ErwGr. 17

DIR_2010_78 · zur Änderung der Richtlinien 98/26/EG, 2002/87/EG, 2003/6/EG, 2003/41/EG, 2003/71/EG, 2004/39/EG, 2004/109/EG, 2005/60/EG, 2006/48/EG, 2006/49/EG und 2009/65/EG im Hinblick auf die Befugnisse der Europäischen Aufsichtsbehörde (Europäische Bankenaufsichtsbehörde), der Europäischen Aufsichtsbehörde (Europäische Aufsichtsbehörde für das Versicherungswesen und die betriebliche Altersversorgung) und der Europäischen Aufsichtsbehörde (Europäische Wertpapier- und Marktaufsichtsbehörde)

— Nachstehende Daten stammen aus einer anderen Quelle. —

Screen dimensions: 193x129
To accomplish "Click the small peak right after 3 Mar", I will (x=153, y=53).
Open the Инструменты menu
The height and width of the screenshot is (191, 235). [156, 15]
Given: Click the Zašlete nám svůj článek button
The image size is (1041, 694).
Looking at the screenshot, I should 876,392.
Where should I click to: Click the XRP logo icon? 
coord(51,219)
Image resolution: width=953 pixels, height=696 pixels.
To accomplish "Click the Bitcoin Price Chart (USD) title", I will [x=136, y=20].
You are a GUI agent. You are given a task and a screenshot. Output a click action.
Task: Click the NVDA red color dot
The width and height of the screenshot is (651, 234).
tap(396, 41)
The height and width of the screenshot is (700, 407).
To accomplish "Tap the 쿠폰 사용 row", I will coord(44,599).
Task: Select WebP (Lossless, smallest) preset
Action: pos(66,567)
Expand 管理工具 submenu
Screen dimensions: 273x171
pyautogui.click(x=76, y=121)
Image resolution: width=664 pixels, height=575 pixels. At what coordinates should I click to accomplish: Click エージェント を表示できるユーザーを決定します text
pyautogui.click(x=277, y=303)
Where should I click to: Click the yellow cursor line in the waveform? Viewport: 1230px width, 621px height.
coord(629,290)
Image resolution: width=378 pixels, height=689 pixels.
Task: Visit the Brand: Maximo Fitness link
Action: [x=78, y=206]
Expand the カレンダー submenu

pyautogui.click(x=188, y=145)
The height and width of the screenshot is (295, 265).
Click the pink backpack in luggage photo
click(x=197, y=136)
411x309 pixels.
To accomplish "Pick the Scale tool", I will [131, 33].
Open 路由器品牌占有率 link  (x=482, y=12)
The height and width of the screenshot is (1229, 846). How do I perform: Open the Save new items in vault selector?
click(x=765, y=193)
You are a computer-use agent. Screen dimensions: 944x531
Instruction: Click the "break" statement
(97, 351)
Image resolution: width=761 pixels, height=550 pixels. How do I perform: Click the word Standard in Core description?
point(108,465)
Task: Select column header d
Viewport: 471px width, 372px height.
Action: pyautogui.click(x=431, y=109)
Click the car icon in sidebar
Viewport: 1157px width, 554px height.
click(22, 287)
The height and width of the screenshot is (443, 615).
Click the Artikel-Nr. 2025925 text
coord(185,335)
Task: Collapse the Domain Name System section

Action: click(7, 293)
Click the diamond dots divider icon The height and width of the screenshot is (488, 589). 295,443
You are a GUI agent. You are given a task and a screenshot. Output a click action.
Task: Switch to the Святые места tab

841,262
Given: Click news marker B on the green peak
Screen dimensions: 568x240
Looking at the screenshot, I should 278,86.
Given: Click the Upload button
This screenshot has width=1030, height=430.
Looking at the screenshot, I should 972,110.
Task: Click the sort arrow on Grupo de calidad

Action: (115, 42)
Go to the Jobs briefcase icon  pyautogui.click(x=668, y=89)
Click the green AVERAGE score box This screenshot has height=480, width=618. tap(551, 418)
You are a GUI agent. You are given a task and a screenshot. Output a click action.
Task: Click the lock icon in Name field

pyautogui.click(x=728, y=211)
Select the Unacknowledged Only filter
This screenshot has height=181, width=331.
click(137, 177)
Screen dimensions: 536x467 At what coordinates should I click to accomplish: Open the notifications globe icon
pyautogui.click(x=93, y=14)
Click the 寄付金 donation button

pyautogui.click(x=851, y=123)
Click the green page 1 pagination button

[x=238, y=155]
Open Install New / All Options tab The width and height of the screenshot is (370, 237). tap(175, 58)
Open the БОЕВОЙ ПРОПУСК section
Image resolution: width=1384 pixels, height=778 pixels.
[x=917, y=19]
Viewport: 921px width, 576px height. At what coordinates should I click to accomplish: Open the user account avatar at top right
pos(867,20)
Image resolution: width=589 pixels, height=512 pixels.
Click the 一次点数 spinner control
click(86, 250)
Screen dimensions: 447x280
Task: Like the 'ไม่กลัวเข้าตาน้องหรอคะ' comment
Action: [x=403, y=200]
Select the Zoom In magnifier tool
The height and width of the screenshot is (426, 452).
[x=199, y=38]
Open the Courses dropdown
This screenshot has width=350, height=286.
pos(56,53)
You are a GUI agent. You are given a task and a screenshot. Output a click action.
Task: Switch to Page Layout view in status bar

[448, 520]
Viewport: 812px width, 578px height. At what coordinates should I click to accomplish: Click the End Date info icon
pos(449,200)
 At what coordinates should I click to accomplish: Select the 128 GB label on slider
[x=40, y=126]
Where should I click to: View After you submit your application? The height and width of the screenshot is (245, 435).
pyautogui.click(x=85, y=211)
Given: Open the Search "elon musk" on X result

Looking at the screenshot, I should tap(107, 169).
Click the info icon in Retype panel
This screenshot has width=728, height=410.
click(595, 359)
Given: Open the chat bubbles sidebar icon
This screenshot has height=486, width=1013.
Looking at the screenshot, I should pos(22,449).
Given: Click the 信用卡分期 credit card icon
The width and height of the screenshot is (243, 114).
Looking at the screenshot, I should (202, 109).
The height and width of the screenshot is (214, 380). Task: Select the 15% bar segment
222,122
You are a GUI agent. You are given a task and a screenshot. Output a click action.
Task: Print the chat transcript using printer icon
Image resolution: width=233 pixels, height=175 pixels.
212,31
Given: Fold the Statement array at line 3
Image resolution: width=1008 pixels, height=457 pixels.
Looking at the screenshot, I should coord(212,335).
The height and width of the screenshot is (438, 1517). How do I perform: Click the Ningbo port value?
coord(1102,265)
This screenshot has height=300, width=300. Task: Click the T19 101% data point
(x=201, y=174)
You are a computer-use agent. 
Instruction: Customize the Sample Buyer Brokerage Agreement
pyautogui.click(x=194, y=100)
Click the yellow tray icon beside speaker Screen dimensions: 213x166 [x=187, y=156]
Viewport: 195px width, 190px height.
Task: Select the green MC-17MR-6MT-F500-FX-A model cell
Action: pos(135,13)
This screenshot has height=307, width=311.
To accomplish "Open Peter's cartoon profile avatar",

Die Verordnungen zur Errichtung des ESFS sehen einen Mechanismus zur Beilegung von Meinungsverschiedenheiten zwischen zuständigen nationalen Behörden vor. Ist eine zuständige Behörde in den in Rechtsakten der Union gemäß der Verordnung (EU) Nr. 1093/2010, der Verordnung (EU) Nr. 1094/2010 und der Verordnung (EU) Nr. 1095/2010 festgelegten Bereichen, in denen die einschlägigen Rechtsvorschriften Zusammenarbeit, Koordinierung oder gemeinsame Beschlussfassung der zuständigen nationalen Behörden von mehr als einem Mitgliedstaat vorschreiben, nicht mit der Vorgehensweise oder dem Inhalt einer Maßnahme einer anderen nationalen Behörde oder mit deren Verzicht auf Maßnahmen einverstanden, sollten die ESA auf Ersuchen einer der betroffenen nationalen Aufsichtsbehörden den Behörden dabei helfen können, innerhalb der von der jeweiligen ESA gesetzten Frist, die allen in den einschlägigen Rechtsvorschriften gesetzten Fristen sowie der Dringlichkeit und Komplexität der Meinungsverschiedenheit Rechnung tragen sollte, eine Einigung zu erzielen. Sollte die Meinungsverschiedenheit fortbestehen, sollten die ESA die Angelegenheit beilegen können.